In an email, Boland said: “The motion speaks for itself.” A Facebook spokesman declined to comment.
Last week federal prosecutors charged Ceglia with engaging in a multimillion-dollar scheme to defraud Facebook and its founder, the latest bizarre twist in Ceglia’s legal odyssey that has dragged the social networking giant through years of legal proceedings. Ceglia, 39, has never backed down from his contention that he is entitled to half of Zuckerberg’s stake in Facebook.
Zuckerberg agreed in 2003 to perform programming work for Ceglia’s business Streetfax.com to earn money while he was a Harvard University student. Facebook denied Ceglia’s claim that Zuckerberg gave Ceglia a 50% stake in Facebook in exchange for $1,000 in start-up money. Facebook launched in 2004. Facebook has asked the federal judge in Buffalo to dismiss Ceglia’s case.
Ceglia’s allegations were met with skepticism because of a conviction for possession of hallucinogenic mushrooms in 1997 and fraud allegations involving his wood-pellet business. He became more credible when DLA Piper, the nation’s largest law firm, took on his case, but it soon withdrew from the case. Further doubt was cast by the revolving door of lawyers Ceglia hired to represent him in the lawsuit against Facebook.
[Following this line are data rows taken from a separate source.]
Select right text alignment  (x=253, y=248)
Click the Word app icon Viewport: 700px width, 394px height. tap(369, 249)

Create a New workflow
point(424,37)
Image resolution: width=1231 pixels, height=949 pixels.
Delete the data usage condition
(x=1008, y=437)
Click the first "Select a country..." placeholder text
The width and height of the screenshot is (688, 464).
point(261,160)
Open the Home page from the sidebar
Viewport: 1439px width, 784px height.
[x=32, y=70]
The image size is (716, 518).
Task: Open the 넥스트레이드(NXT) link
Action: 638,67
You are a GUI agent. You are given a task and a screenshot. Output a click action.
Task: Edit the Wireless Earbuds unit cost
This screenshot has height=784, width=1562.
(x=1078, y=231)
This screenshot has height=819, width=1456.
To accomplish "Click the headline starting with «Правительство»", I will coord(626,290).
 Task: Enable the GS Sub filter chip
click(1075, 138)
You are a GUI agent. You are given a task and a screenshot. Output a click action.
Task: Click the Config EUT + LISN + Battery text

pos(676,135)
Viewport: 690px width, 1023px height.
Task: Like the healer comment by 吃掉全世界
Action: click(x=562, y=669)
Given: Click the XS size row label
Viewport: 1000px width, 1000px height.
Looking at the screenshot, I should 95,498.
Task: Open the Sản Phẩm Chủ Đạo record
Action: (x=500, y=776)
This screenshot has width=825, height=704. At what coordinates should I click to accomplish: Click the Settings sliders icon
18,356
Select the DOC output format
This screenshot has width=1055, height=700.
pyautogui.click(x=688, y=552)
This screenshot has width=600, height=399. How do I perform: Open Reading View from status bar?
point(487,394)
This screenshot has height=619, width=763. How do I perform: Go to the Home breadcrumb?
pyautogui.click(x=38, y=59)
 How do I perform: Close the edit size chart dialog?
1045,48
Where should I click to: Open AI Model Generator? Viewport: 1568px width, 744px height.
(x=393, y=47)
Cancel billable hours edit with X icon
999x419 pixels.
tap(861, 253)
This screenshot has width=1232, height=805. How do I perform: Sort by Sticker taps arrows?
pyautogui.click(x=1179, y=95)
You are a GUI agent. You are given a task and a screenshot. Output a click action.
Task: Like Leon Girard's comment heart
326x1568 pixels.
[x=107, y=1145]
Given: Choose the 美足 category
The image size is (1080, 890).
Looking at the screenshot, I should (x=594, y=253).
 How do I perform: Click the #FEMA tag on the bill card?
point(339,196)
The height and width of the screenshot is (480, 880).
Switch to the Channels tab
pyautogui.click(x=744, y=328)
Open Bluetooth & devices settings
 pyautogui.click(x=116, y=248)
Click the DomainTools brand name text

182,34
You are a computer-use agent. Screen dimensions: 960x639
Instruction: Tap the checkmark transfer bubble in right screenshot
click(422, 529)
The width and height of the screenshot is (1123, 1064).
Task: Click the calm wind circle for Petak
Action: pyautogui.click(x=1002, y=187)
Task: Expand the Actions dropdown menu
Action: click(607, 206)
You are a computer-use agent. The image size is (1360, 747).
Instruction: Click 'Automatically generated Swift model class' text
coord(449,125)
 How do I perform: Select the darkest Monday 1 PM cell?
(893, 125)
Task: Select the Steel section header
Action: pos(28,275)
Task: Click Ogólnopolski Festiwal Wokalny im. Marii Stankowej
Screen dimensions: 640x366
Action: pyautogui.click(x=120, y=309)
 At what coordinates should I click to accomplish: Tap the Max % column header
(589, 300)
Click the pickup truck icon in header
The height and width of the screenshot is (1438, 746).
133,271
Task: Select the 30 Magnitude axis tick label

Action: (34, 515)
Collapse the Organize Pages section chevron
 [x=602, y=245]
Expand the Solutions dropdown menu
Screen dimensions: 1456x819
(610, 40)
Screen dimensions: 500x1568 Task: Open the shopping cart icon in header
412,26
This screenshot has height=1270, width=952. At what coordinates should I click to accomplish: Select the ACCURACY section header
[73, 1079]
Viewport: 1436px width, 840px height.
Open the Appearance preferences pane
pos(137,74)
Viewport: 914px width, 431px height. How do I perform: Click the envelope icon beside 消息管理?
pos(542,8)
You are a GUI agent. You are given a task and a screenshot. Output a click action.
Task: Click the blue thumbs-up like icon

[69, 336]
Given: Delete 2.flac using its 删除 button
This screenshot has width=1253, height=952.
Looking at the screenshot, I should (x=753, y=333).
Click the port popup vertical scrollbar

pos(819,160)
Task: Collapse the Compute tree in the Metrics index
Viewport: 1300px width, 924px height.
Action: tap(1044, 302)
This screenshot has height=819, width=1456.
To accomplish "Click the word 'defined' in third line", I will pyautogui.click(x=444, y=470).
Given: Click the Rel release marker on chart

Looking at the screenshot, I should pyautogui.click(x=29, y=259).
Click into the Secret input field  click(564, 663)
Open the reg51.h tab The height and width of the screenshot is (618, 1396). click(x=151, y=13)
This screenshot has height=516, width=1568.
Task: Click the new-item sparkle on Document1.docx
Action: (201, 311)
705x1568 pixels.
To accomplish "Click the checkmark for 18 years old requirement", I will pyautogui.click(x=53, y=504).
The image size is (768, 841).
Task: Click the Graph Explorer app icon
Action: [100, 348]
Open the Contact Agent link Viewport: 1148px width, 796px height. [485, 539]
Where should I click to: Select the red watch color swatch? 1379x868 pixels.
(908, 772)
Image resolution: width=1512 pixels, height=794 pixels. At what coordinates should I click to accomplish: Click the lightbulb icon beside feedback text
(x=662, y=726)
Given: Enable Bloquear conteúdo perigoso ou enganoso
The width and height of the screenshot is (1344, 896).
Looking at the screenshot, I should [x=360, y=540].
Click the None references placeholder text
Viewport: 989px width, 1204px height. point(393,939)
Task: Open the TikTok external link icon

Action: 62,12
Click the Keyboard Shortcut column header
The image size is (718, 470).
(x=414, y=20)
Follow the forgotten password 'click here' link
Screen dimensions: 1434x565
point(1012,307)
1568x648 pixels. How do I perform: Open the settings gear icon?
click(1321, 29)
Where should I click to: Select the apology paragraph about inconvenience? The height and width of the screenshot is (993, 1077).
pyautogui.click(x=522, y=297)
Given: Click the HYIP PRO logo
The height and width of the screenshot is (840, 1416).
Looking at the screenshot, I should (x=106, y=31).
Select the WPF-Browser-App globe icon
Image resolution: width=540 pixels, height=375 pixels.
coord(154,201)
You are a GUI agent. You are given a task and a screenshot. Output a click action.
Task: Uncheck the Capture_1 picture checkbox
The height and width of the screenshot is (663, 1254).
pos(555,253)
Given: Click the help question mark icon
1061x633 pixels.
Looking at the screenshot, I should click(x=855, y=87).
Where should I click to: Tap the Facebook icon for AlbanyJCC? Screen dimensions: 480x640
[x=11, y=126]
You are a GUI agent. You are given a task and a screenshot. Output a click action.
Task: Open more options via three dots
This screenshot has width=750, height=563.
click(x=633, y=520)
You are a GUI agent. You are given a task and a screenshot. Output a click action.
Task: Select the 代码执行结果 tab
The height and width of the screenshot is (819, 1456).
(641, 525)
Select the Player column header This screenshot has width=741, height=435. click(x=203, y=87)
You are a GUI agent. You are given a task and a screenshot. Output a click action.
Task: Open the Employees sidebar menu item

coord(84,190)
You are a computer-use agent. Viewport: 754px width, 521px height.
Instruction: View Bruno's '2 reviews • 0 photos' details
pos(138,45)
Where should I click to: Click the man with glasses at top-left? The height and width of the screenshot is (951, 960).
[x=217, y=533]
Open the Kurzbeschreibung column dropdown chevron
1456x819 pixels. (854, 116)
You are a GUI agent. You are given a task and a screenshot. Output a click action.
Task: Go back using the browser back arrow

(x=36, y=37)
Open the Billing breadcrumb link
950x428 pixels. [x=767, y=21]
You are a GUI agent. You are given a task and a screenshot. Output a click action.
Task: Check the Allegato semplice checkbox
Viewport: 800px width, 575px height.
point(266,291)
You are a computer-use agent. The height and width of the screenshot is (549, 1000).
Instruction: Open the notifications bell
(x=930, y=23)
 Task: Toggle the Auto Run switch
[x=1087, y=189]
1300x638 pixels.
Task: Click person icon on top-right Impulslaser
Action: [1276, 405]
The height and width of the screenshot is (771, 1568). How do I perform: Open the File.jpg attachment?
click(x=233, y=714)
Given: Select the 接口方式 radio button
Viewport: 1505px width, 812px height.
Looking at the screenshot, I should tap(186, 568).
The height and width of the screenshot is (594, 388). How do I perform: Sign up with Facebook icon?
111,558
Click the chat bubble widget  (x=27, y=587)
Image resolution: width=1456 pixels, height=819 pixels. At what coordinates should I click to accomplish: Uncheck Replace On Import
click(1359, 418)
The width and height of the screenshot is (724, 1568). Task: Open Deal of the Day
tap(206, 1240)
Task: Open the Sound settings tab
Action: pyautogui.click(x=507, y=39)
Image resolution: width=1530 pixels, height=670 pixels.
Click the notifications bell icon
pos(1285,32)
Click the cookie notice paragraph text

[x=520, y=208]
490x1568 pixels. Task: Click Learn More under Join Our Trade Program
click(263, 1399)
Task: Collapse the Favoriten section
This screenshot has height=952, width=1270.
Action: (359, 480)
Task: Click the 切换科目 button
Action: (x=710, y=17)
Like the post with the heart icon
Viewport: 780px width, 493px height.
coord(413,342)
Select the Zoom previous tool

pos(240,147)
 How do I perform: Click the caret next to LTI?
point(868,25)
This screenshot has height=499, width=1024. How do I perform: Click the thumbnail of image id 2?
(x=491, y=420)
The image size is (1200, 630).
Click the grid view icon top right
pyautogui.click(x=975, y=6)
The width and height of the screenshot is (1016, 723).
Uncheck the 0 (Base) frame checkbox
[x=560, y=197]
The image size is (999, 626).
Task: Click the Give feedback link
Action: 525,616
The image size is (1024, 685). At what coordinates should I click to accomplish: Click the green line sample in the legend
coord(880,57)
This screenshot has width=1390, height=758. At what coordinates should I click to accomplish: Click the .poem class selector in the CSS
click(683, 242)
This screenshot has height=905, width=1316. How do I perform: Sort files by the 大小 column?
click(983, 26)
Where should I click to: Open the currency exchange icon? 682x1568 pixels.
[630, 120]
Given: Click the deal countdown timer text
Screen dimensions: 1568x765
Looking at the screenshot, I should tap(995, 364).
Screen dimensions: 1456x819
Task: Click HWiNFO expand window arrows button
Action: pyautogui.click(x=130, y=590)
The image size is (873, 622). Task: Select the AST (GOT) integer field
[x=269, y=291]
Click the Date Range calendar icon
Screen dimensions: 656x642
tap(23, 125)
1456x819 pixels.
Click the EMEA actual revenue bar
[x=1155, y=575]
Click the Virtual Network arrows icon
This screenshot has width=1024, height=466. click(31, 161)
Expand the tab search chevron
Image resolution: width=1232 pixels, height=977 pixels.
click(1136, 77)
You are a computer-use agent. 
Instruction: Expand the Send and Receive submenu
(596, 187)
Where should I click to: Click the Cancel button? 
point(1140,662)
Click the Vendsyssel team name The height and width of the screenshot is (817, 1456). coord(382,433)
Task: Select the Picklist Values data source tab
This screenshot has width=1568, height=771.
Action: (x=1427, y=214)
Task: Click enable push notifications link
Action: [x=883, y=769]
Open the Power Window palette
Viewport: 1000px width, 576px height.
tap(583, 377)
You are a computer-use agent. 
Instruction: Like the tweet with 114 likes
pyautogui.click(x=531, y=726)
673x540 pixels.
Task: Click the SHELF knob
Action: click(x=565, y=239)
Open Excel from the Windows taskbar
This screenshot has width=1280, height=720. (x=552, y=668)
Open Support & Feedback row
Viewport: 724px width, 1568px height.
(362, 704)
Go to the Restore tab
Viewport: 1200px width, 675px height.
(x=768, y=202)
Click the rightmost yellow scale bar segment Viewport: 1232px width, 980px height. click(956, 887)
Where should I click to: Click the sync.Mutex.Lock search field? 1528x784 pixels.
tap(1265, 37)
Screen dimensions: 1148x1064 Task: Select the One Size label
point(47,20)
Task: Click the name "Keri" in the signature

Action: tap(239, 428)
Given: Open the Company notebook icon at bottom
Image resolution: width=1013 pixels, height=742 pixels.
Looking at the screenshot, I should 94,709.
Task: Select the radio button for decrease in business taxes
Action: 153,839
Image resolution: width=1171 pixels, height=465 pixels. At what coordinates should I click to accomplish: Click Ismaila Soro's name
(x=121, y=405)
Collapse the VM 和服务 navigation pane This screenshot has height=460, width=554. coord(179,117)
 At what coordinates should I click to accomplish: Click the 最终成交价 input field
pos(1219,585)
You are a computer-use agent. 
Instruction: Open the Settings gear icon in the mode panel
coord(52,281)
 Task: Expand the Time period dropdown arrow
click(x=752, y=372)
Ceglia was arrested at his Wellsville, N.Y., home Friday on suspicion of mail and wire fraud. He is being held in custody.
An investigation by the U.S. Postal Inspection Service concluded that Ceglia had doctored, fabricated and destroyed evidence to support allegations in the lawsuit he filed against Facebook and Zuckerberg in 2010, according to a complaint unsealed Friday.
Manhattan U.S. Atty. Preet Bharara accused Ceglia of seeking a “quick payday” and attempting to perpetrate a “massive fraud.”
If convicted on one count of mail fraud and one count of wire fraud, Ceglia could face up to 40 years in prison.